In this statement and conclusion question, you are given two statements about graduates, men, and a thief. You must treat the statements as true and decide which conclusions I and II logically follow. Statement I: A graduate is a man. Statement II: This thief is a graduate. Conclusion I: This thief is a man. Conclusion II: Some men are thieves.

Introduction / Context:
This question combines a general statement about graduates and men with a specific statement about a person described as a thief. The task is to work out whether the thief must be a man and whether this implies that some men are thieves. It is a straightforward application of set inclusion and existence reasoning.

Given Data / Assumptions:
- Statement I: A graduate is a man, which means every graduate belongs to the set of men.
- Statement II: This thief is a graduate, which means the specific person under discussion belongs to the set of graduates.
- Conclusion I: This thief is a man, asserting that the specific thief belongs to the set of men.
- Conclusion II: Some men are thieves, asserting that the intersection of the sets men and thieves is non empty.

Concept / Approach:
Let G represent the set of graduates, M the set of men, and T the set of thieves. From Statement I, G ⊆ M. From Statement II, the specific thief, call this person x, is in G. When an element belongs to a subset, it also belongs to the corresponding superset. This lets us infer that x is in M. Once we know x is both a man and a thief, we can infer the existence of at least one man who is a thief, which supports the second conclusion.

Step-by-Step Solution:
Step 1: From Statement I, every graduate is a man. Symbolically, if y ∈ G then y ∈ M. Step 2: From Statement II, the specific thief x is a graduate, so x ∈ G. Step 3: Combining these facts, x ∈ G implies x ∈ M. Therefore, the thief is also a man, which supports Conclusion I. Step 4: We also know that x is both a thief and a man; x belongs to T and M simultaneously. Step 5: This means the intersection M ∩ T is non empty, because it contains at least the element x. Step 6: Hence there is at least one man who is a thief. This is exactly what Conclusion II states: some men are thieves. Step 7: Therefore, both Conclusion I and Conclusion II logically follow from the two given statements.
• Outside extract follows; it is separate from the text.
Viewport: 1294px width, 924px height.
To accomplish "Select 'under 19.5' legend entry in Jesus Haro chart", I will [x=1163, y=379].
Verification / Alternative check:
Imagine the universe of people. First mark the set of graduates and place it fully inside the set of men, reflecting Statement I. Then designate a specific individual x as a thief and also place x inside the graduates set, reflecting Statement II. The picture now shows x inside both the set of men and the set of thieves. This confirms that the thief is a man and that at least one man is a thief. Any interpretation that satisfies the original statements will always produce the same logical consequence.

Why Other Options Are Wrong:
Option A chooses only Conclusion I, ignoring the fact that the existence of a man who is a thief also proves Conclusion II. Option B chooses only Conclusion II, but it misses the straightforward consequence that the specific thief is a man. Option C says neither follows, which is inconsistent with the clear logical chain from the statements. Option E suggests that exactly one of the conclusions must be true, which is also wrong since both are true in every valid interpretation.

Common Pitfalls:
A typical error is to assume that when we talk about "some men are thieves," we need a large group or multiple examples. In logic, "some" means at least one. As soon as you have identified a single individual who belongs to both sets, the statement "some men are thieves" becomes true. Another mistake is to treat the phrase "this thief" as if it could somehow be outside the set of graduates despite Statement II explicitly including the thief in that set.

Final Answer:
The correct option is Both I and II follows, because the thief, being a graduate, must be a man, and this guarantees that at least one man is a thief.